> **Task description**
Print exactly the lines from the one containing "Task: Toggle the" through the last line of the entries below; the pictures stay out of the copy.

> **Stored data**
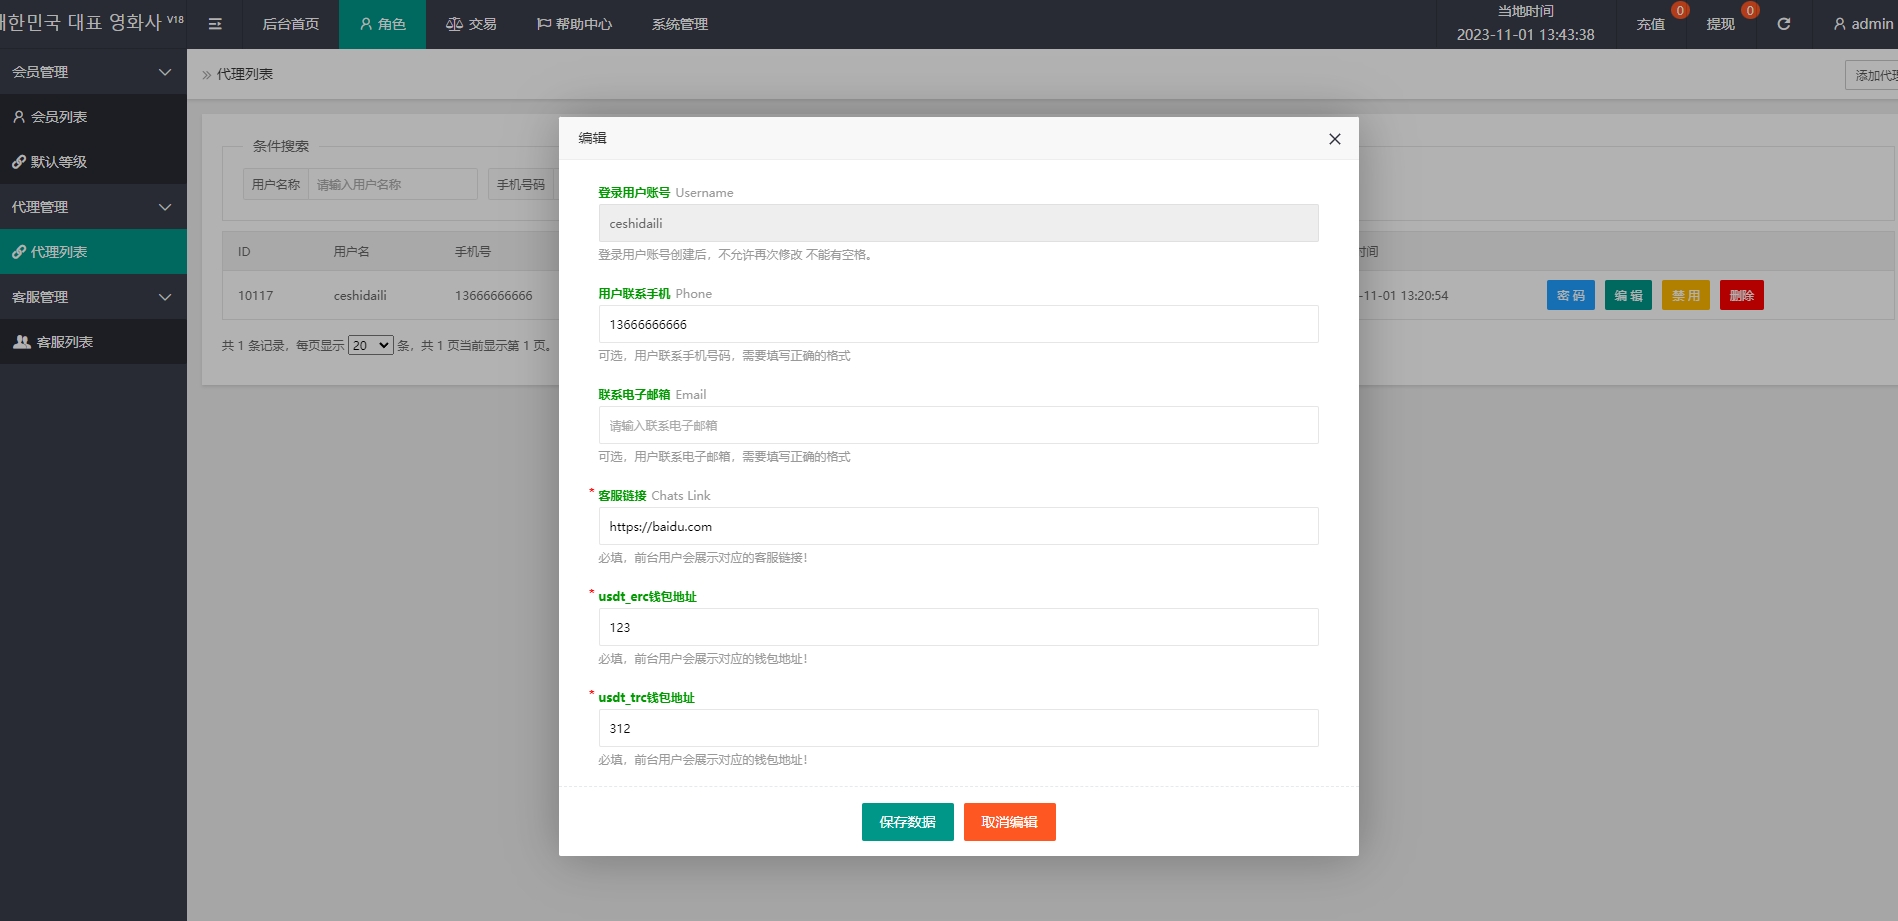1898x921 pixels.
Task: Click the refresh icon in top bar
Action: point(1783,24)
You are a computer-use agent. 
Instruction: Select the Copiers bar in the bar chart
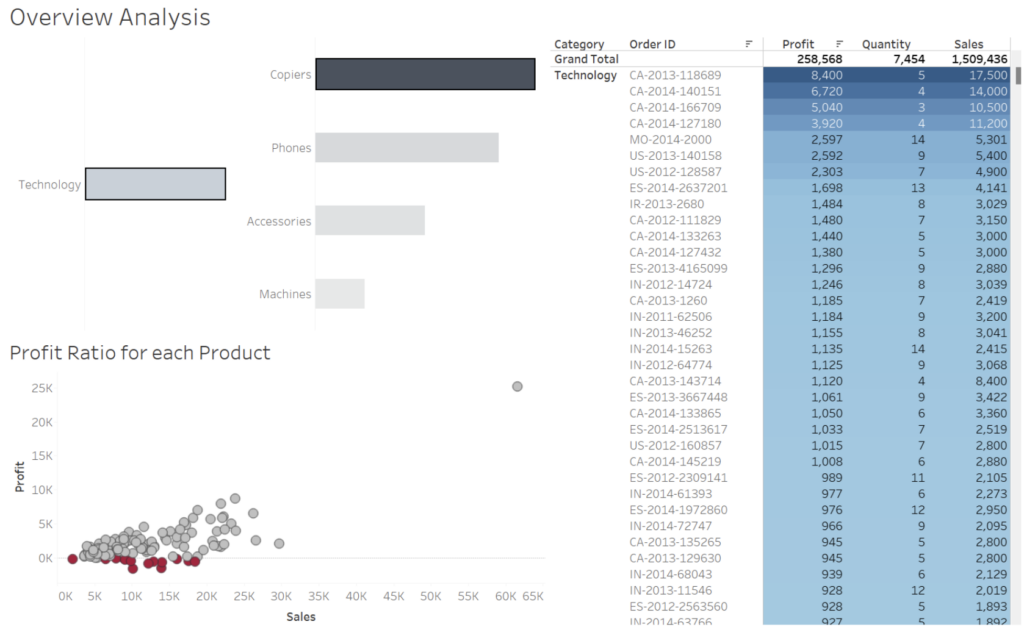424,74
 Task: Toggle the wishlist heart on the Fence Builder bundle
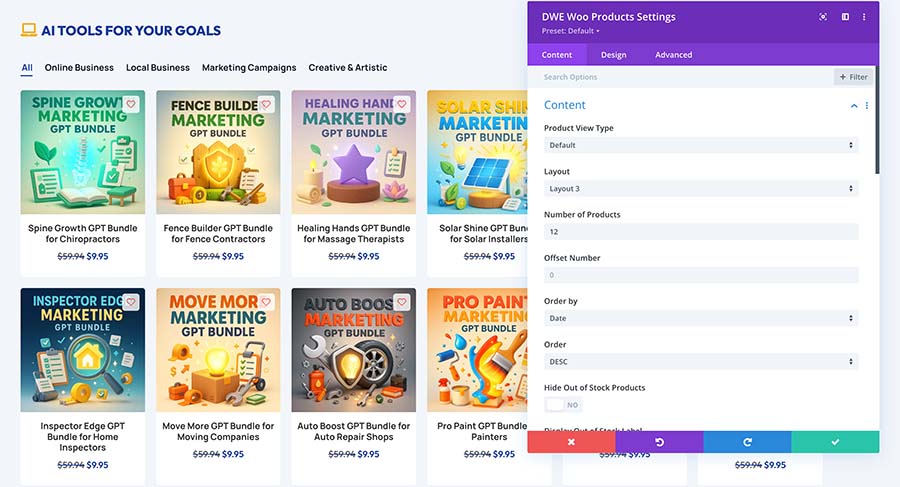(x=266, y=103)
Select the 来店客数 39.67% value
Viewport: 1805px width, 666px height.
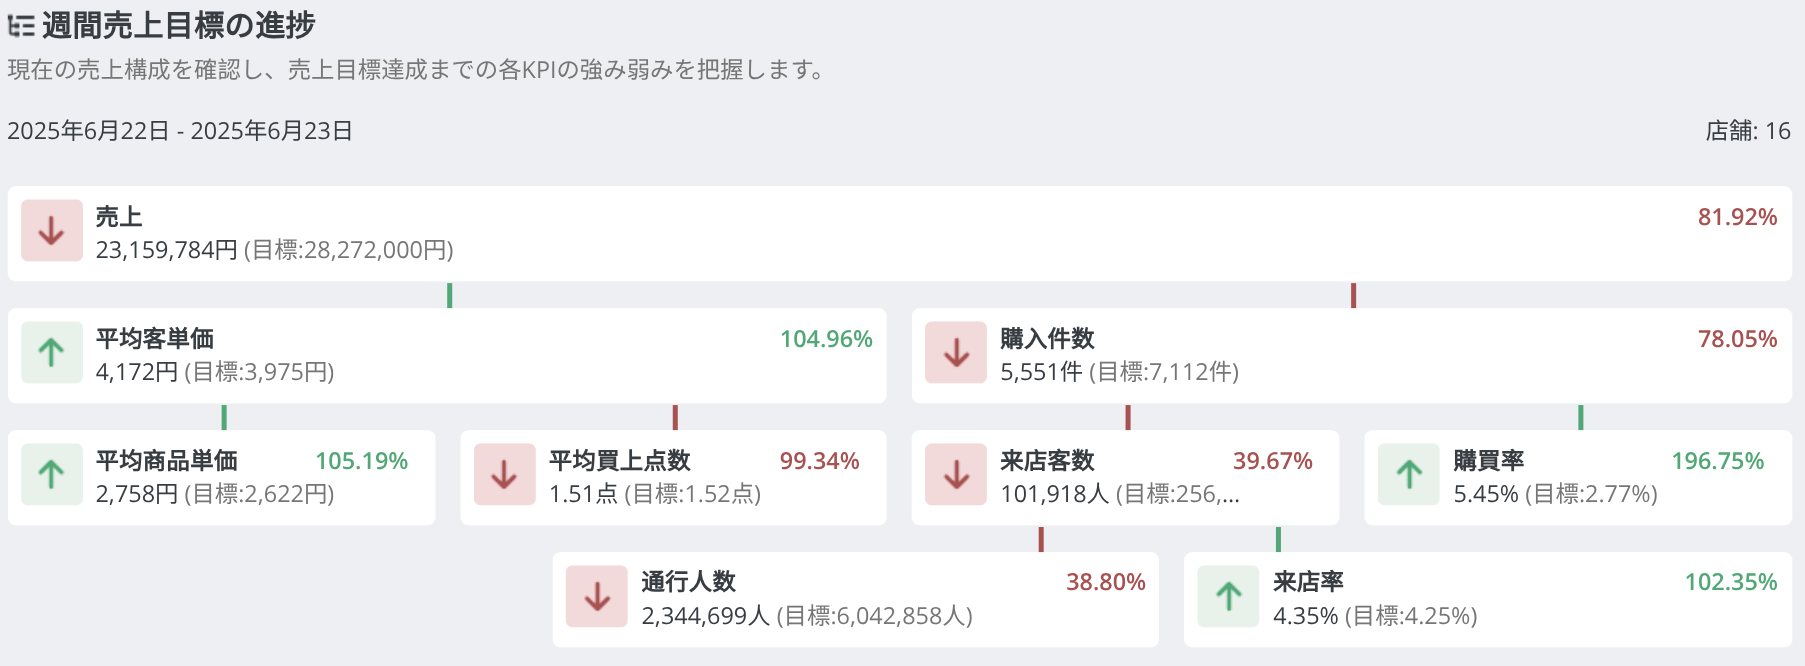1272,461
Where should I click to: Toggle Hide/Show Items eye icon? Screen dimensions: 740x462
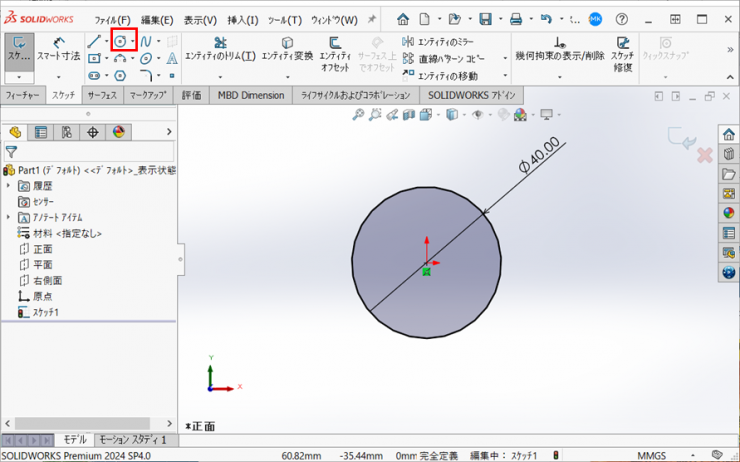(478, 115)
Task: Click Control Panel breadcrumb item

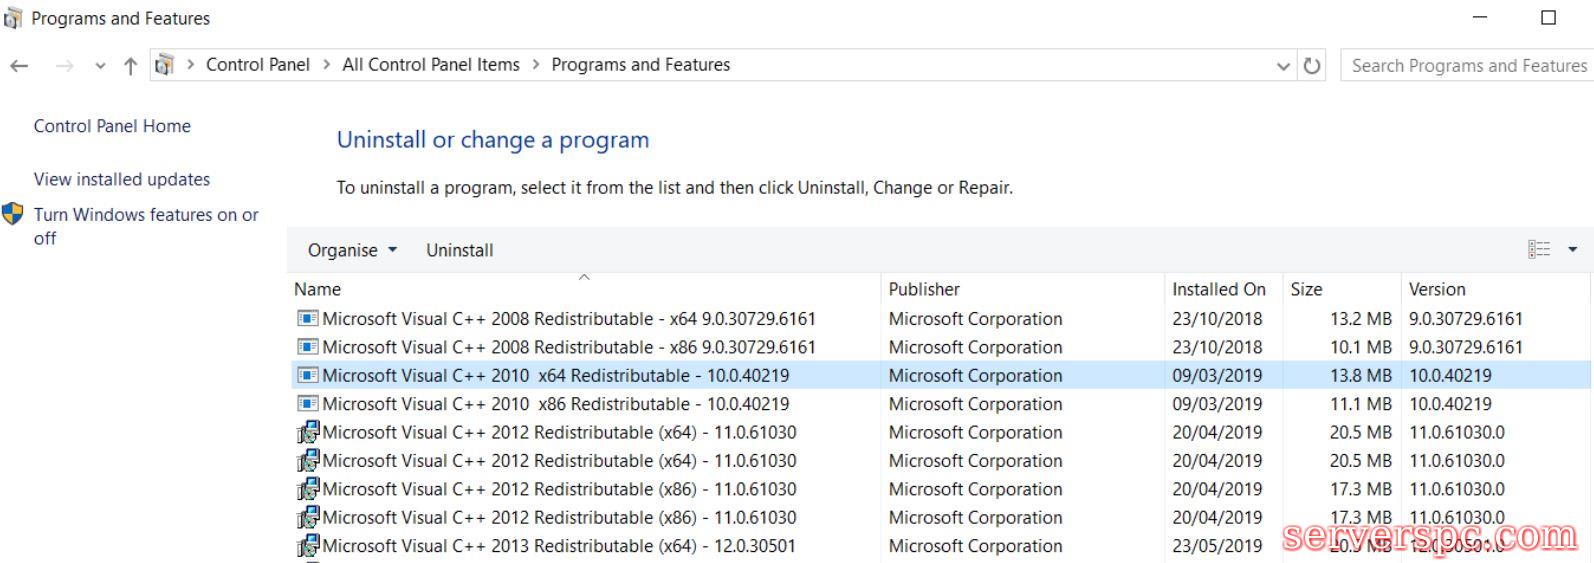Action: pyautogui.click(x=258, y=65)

> **Task result**
 Task: Toggle the wishlist heart on the Fence Builder bundle
(x=266, y=103)
Select the 来店客数 39.67% value
Viewport: 1805px width, 666px height.
1272,461
Where should I click to: Toggle Hide/Show Items eye icon? Screen dimensions: 740x462
(478, 115)
Task: Click Control Panel breadcrumb item

Action: pyautogui.click(x=258, y=65)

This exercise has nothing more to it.